外国人雇用は、採用前の要件確認が最も重要です。入社後に発覚した問題は取り返しがつかないケースがあります。

第1回・第2回の採択率は37%です。申請した3社のうち2社が落ちた計算になります。

不採択になった事業者から行政書士阿部総合事務所に届く相談で最も多いのは「なぜ落ちたか分からない」という内容です。この記事では、第2回採択者832件のデータと第4回公募要領の審査基準を照合して、不採択の理由を具体的に整理します。


不採択になる理由は3つに集約されます

① 「新事業進出要件」を満たしていないと判断された

新事業進出補助金が要求する「新規性」は2軸あります。製品・サービスの新規性と、市場の新規性です。どちらか一方が欠けると要件を満たしません。

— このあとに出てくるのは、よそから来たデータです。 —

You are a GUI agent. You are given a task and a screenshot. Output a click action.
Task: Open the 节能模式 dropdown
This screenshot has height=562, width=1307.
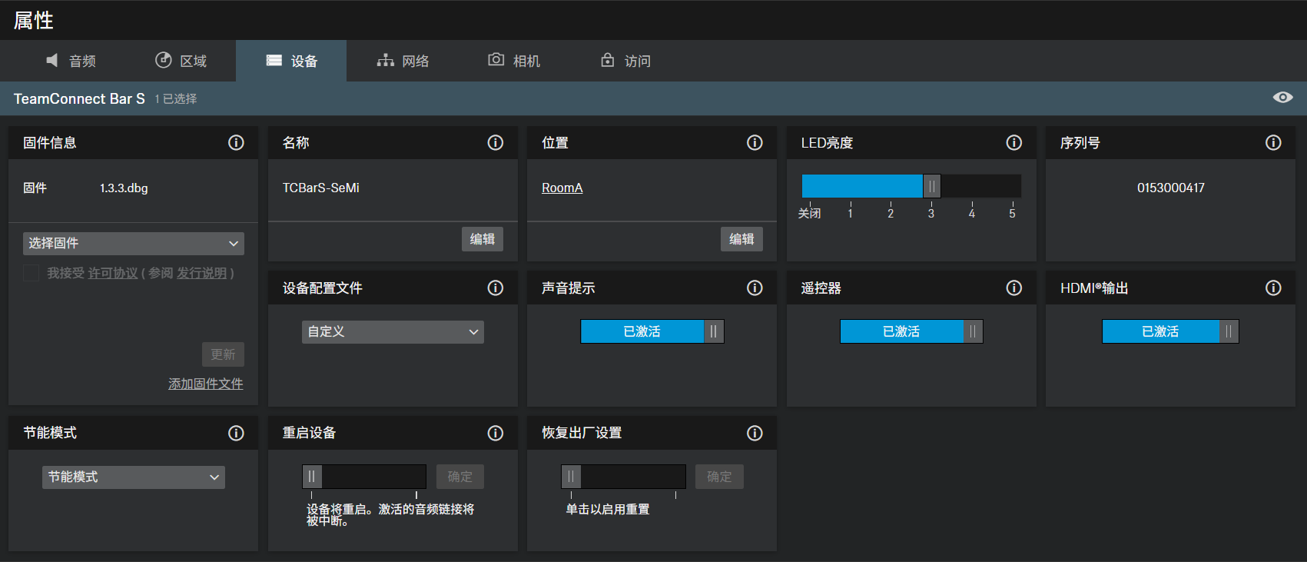coord(134,477)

第2回の採択者データを見ると、製造業での典型的な採択パターンは「既存の精密加工・板金・溶接技術を、半導体製造装置部品・防衛装備品・航空機部品という新市場に転用した」ケースです(第2回採択者一覧より)。技術は既存のままでも、顧客と市場が明確に新しい構造が採択されています。

建設業では「施工技術と保有地・空き建物を活かした宿泊施設・サウナ・グランピング施設への参入」が多数採択されています。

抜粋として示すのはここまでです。